Amid the chaos, Ohtani ascended to mythic status, setting a cascade of World Series records that will be dissected for generations. After his explosive start—four hits, including two homers and two doubles for 12 total bases—he drew five intentional walks, the last four consecutive from the eighth through 17th innings. This wasn’t caution; it was capitulation.
Blue Jays manager John Schneider, facing the planet’s best hitter batting .400 in the playoffs, opted to load the bases rather than let Ohtani swing. The strategy backfired spectacularly. Ohtani reached base nine times total—four hits plus five walks—tying a 83-year-old MLB mark for most in a single game and becoming the first ever in postseason play.

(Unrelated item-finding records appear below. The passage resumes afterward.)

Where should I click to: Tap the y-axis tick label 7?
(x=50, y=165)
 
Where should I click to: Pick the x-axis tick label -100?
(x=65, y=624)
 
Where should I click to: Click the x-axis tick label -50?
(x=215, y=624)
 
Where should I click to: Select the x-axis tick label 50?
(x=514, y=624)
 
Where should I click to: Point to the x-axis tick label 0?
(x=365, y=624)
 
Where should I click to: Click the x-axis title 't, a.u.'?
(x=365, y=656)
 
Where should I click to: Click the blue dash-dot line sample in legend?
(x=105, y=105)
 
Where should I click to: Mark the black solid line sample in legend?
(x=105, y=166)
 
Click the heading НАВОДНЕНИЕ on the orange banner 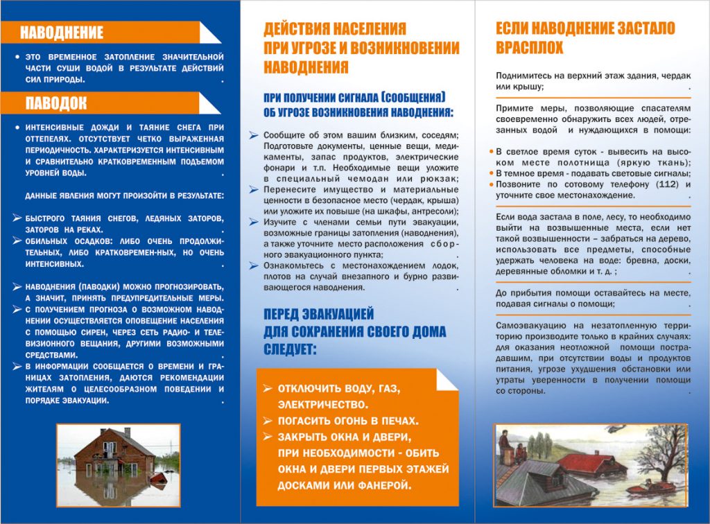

His four extra-base hits matched Frank Isbell’s 1906 feat, the only other such performance in World Series annals. And those two long balls? They made Ohtani the first player with three multi-homer games in one postseason, a testament to his unicorn blend of power (55 regular-season homers) and plate discipline (171 walks). “He’s the best player on the planet,” marveled teammate Max Muncy postgame. Ohtani, ever humble through interpreter Will Ireton, deflected: “What matters most is we won.” Scheduled to start Game 4 on the mound Tuesday—his World Series pitching debut—this performance only amplified the Dodgers’ aura of invincibility.
Then, as dawn’s first hints crept over the San Gabriel Mountains, Freeman seized the narrative. The 36-year-old first baseman, whose 2024 walk-off grand slam in Game 1 against the Yankees sparked L.A.’s title charge, had been quiet amid the frenzy—0-for-5 with three strikeouts. But legends don’t fade; they flare.
Leading off the 18th against exhausted closer Brendon Little, Freeman fouled off three two-strike sliders, then unleashed a 105-mph liner to deep center—his ninth-inning homer from last year’s classic echoing in every mind. The ball sailed 398 feet into the bleachers, a solo shot that ended the 6-hour, 39-minute odyssey. Teammates mobbed him at the plate, Ohtani hoisting Freeman on his shoulders in a scene of pure elation.
“To have it happen again a year later… it’s kind of amazing, crazy,” Freeman said, his voice cracking amid shaky smiles and thunderous cheers. This marked his second straight World Series walk-off homer, a feat as rare as a perfect game, underscoring why he’s a two-time champion and 2020 NL MVP.
The victory wasn’t just a win; it was a statement. The Dodgers, defending champs eyeing a repeat—the first since the Yankees’ 1998-2000 three-peat—now hold series momentum heading into Game 4, where Ohtani faces Shane Bieber. Toronto, resilient under Schneider, must regroup after Kirk’s heroics couldn’t carry them. For fans dissecting every at-bat, this 18-inning thriller joins the pantheon: think Gibson’s limp-off homer or Buckner’s fateful grounder. In an era of analytics and superteams, Game 3 reminded us why we love baseball—unpredictable, unforgiving, unforgettable.
As the stadium emptied near 3 a.m., confetti still fluttering, one truth lingered: In the 2025 World Series Dodgers vs. Blue Jays saga, heroes like Freeman and Ohtani don’t just play the game; they redefine it. With two more wins needed for glory, L.A. enters the night invincible, the baseball gods firmly on their side. The Fall Classic marches on, but after this, who dares doubt the Boys in Blue?